This is not a new topic, but this is very important topic for all Database Professional and Software Architecture. All most every Database Professionals had faced same discussion on their company that which one is a better Stored Procedure or Inline Ad Hoc SQL.
As a Database Architecture, I suggest to use only Stored Procedure. I know that some of new RDBMS versions support Ad Hoc Statement level optimization, but still I am with only Stored Procedure.
The truth about to using Stored Procedure instead of Inline SQL.
One Stored Procedure can use in multiple code base. Same Ad Hoc query you cannot use multiple times.
Using Stored Procedure, DBA can easily troubleshoot long running queries for performance tuning.The DBA can easily optimized query without accessing application source code.The DBA can also easily measure the Memory pressures and can tune the query accordingly.
The DBA can control what queries the application can run, what tables it can access. If the developers are writing Ad Hoc queries in their application, every time they will come to my desk and asking for different table access permission.
Stored Procedure is a very easy way to find what kind of queries are running on my database server. To find Application running Inline SQL is quite difficult to trace and even multiple application also using the same kind of Inline SQL.
Using Stored Procedure, you can easily prevent SQL Injection even with dynamic SQL. In the Inline SQL statements, the DBA has no control to prevent SQL Injection.
The DBA can also control many things as per table data, like data types, database global variables, parameters, temp variables.
The RDBMS stores query execution plans in the reserved cache area so running query frequently doesn’t require parsed and compiled again and again.
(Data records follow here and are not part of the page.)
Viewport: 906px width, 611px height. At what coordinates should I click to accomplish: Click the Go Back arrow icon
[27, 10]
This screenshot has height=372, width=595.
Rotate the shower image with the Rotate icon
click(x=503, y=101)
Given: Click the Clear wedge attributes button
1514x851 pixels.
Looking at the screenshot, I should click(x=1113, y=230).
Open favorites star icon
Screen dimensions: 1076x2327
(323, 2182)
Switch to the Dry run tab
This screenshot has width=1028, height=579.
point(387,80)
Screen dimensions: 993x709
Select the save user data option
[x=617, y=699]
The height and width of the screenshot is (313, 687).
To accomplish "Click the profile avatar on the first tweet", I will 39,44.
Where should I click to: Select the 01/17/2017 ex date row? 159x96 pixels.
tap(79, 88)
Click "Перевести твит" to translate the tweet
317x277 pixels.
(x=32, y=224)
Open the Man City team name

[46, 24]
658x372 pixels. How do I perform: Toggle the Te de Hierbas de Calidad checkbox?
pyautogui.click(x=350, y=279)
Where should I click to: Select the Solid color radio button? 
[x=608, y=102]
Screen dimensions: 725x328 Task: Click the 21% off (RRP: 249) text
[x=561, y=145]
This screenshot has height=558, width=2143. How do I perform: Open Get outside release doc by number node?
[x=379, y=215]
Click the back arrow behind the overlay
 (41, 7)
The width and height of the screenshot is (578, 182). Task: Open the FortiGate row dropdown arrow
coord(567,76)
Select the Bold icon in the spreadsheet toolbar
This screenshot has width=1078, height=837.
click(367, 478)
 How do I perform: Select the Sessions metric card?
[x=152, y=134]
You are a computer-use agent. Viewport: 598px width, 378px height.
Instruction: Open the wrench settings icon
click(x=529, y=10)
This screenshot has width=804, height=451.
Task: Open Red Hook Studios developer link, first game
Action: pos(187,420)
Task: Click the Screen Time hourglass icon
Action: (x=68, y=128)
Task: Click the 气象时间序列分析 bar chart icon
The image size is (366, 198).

The RDBMS also stored frequently query results into the cache. If you are using Inline SQL, you cannot use the caching feature of RDBMS.
In the database system, table or transaction lock is a very common thing and it is required, full concentration of DBA to resolve this. Imagine about Inline SQL, it is very difficult to resolve this kind of issue.
The DBA has no control on application code so imagine that if a developer write ” SELECT * ” in their Inline SQL. Anytime Database Schema or table structure can be changed and at that time it is very difficult to identify and change this kind of Ad-Hoc SQL.
Database Documentation is one of most important task and responsibility of the DBA. If we are managing all queries and requirements using Database Objects, it is very easy to generate or manage Database Level Diagram with the full details of Database Object.
Using Stored Procedure, DBA can handle security very well like hiding the Database Code at Application Level.